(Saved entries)
---

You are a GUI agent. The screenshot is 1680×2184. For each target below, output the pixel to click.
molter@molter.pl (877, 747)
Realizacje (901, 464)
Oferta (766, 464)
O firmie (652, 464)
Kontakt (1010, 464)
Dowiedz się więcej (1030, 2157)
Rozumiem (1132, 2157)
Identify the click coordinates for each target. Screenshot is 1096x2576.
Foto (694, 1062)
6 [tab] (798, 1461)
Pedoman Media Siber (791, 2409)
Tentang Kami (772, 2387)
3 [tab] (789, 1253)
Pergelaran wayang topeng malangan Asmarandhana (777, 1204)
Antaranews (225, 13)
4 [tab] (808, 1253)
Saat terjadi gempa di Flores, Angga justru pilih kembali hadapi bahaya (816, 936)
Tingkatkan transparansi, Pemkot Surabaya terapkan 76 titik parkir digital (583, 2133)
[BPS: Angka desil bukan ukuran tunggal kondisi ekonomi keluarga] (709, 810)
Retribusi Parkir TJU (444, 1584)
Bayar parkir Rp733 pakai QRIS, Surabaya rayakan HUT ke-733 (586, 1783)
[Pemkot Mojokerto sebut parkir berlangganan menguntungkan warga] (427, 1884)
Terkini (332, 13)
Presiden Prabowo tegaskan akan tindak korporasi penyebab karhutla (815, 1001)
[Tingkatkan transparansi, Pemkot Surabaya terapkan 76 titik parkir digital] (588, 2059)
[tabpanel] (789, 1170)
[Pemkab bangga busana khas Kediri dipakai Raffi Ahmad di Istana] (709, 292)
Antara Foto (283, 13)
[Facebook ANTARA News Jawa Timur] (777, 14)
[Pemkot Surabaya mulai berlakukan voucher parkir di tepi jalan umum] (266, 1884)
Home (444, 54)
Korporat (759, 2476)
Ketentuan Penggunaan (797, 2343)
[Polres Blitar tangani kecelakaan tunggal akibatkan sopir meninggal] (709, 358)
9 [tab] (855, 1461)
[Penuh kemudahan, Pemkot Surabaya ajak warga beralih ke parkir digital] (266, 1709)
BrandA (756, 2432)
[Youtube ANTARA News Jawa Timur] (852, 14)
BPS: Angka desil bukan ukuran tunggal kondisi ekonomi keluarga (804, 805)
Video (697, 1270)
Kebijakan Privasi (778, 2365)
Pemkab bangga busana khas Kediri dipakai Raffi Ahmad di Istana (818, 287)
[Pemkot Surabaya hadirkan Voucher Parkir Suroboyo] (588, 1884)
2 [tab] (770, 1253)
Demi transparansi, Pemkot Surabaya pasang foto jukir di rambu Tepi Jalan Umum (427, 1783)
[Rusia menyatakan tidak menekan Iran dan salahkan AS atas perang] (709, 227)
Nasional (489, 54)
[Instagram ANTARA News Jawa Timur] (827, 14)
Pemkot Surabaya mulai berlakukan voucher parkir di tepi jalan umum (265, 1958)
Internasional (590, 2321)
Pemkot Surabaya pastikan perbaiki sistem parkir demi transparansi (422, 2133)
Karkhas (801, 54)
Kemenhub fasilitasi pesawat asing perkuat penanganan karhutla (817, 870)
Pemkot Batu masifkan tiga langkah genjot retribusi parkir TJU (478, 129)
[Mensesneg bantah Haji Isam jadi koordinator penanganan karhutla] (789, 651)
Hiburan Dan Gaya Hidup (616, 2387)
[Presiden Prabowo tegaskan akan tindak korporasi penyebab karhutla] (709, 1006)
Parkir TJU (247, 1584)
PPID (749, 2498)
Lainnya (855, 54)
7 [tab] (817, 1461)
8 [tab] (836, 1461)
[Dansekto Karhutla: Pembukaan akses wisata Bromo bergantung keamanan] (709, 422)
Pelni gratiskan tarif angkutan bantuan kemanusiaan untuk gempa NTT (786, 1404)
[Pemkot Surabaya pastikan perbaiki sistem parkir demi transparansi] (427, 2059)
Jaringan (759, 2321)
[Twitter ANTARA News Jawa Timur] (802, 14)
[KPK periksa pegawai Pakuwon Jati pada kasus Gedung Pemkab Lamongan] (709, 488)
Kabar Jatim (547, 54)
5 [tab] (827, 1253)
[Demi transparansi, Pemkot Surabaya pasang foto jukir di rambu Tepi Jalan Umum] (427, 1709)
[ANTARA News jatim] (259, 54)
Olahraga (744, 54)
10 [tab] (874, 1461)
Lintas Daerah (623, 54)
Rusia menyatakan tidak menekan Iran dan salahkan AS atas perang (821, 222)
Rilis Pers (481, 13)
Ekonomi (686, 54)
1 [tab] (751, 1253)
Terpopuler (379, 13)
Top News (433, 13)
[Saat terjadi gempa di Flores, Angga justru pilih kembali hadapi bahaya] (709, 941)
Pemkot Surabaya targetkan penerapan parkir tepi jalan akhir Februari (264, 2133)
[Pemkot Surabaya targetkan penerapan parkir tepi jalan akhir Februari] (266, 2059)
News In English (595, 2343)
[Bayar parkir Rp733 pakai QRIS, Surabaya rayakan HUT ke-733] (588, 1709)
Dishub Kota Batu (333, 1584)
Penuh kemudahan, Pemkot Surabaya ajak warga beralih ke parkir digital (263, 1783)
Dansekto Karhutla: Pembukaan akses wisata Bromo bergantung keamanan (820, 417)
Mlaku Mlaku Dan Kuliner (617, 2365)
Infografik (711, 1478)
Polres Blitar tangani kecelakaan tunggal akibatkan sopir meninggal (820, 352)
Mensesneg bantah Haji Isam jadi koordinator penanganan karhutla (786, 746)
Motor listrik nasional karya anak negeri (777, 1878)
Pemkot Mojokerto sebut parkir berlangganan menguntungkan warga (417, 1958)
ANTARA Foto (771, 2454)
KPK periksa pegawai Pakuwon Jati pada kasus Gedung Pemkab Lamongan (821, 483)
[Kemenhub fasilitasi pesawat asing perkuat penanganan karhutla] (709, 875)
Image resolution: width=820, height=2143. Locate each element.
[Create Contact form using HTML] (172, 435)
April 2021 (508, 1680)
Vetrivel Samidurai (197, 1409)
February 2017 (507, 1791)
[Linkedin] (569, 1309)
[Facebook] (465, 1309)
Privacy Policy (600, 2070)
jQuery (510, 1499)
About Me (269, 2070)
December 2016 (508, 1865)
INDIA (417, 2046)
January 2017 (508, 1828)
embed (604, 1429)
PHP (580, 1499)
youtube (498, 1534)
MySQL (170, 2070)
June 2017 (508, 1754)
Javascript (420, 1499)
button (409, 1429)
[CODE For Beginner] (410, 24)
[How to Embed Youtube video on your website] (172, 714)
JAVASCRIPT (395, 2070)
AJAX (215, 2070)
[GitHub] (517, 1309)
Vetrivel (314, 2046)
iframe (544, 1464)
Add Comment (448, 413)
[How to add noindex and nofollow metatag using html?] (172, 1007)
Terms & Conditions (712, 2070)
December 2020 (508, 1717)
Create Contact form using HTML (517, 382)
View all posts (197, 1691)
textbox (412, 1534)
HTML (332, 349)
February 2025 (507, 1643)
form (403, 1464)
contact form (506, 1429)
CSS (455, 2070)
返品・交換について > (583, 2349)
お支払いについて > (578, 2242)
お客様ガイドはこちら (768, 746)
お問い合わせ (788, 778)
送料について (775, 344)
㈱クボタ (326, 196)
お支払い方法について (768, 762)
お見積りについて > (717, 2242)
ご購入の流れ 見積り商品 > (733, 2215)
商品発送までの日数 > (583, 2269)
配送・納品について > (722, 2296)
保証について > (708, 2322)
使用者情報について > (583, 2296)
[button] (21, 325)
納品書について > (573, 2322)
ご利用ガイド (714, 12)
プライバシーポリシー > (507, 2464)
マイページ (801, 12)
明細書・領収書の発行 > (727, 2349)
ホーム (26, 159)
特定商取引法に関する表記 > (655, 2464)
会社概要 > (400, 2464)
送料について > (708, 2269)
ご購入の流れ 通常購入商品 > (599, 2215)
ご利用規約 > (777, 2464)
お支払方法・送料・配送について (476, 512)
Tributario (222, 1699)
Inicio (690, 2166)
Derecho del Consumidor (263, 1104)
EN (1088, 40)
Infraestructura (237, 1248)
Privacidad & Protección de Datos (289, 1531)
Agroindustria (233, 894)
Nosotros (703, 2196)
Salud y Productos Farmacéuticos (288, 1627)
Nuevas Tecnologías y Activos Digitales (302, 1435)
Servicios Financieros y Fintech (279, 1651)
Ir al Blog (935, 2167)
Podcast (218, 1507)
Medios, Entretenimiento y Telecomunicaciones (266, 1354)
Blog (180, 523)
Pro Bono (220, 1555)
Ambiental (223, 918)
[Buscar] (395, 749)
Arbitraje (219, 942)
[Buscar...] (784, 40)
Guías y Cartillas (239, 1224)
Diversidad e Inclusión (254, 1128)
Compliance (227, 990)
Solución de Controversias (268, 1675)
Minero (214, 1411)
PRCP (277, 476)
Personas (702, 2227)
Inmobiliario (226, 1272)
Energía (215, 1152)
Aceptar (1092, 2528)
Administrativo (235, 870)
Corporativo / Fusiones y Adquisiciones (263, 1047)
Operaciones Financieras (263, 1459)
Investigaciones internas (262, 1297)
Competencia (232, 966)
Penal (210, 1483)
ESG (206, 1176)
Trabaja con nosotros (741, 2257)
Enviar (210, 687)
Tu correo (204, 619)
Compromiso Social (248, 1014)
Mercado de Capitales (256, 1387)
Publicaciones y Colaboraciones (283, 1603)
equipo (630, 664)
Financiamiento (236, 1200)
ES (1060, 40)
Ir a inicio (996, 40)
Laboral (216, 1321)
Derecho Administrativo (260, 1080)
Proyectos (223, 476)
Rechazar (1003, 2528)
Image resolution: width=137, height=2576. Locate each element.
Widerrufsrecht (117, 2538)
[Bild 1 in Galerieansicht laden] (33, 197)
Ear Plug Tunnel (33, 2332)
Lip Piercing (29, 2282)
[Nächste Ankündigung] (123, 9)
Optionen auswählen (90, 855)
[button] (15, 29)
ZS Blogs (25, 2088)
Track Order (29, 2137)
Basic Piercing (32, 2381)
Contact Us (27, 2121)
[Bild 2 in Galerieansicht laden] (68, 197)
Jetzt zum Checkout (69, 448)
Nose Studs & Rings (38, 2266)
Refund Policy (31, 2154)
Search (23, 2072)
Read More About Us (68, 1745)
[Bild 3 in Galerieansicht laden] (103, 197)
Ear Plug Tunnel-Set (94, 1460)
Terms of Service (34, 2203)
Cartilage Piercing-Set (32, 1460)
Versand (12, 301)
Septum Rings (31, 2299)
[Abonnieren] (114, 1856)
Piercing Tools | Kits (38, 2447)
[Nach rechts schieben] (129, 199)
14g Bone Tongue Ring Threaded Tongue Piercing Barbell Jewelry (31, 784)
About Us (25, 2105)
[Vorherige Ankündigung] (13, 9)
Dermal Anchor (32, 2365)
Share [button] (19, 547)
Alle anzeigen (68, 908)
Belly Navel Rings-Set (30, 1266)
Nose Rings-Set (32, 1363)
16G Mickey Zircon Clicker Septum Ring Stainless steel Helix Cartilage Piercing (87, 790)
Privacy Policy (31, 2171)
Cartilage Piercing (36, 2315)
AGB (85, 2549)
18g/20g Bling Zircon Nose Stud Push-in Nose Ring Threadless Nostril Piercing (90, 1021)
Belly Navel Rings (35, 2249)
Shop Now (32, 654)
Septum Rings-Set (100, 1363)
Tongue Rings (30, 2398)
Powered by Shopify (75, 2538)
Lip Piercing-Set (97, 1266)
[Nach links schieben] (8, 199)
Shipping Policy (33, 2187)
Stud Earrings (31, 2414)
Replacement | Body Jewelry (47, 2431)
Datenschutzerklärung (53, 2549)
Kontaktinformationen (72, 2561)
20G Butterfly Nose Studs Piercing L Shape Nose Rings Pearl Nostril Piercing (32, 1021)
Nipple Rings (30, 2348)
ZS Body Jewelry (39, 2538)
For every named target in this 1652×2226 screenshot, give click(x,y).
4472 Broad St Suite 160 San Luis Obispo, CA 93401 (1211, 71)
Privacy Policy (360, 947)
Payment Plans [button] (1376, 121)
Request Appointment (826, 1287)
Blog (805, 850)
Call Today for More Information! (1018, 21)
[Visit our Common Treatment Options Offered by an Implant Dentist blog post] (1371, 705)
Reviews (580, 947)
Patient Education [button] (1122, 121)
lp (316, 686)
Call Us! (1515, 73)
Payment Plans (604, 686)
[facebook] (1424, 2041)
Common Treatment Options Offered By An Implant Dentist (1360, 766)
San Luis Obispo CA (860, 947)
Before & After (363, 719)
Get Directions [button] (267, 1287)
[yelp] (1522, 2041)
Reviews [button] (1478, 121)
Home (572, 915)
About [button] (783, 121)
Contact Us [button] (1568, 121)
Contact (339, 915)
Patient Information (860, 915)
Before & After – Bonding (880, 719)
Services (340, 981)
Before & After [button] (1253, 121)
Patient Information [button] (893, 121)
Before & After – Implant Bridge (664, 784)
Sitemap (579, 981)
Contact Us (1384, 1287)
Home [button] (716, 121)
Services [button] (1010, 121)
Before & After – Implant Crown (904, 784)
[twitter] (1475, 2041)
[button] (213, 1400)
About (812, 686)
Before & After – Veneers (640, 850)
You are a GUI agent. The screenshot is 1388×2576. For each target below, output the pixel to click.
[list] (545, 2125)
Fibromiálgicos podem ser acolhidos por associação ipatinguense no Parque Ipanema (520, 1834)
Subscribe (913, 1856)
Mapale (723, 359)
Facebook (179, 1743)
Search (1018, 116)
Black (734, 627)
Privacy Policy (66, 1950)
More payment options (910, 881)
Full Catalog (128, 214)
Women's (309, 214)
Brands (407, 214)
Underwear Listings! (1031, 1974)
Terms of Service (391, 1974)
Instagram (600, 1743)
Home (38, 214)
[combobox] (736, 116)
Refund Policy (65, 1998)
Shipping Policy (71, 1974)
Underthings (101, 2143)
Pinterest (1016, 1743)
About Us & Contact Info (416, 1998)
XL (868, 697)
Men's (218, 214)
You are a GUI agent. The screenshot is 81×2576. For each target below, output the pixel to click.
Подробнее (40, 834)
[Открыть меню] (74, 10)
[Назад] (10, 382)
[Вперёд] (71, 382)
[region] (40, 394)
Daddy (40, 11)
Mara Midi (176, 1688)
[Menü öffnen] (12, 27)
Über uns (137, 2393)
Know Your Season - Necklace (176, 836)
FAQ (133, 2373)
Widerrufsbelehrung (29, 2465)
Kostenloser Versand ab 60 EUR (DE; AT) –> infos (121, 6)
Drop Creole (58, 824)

---

About this task:
Look back at the entries above and repeat, unchanged, every line from the line holding "[Nach links schieben] (8, 199)" through the line holding "4472 Broad St".

Solution for this task:
[Nach links schieben] (8, 199)
Shipping Policy (33, 2187)
Stud Earrings (31, 2414)
Replacement | Body Jewelry (47, 2431)
Datenschutzerklärung (53, 2549)
Kontaktinformationen (72, 2561)
20G Butterfly Nose Studs Piercing L Shape Nose Rings Pearl Nostril Piercing (32, 1021)
Nipple Rings (30, 2348)
ZS Body Jewelry (39, 2538)
For every named target in this 1652×2226 screenshot, give click(x,y).
4472 Broad St Suite 160 San Luis Obispo, CA 93401 (1211, 71)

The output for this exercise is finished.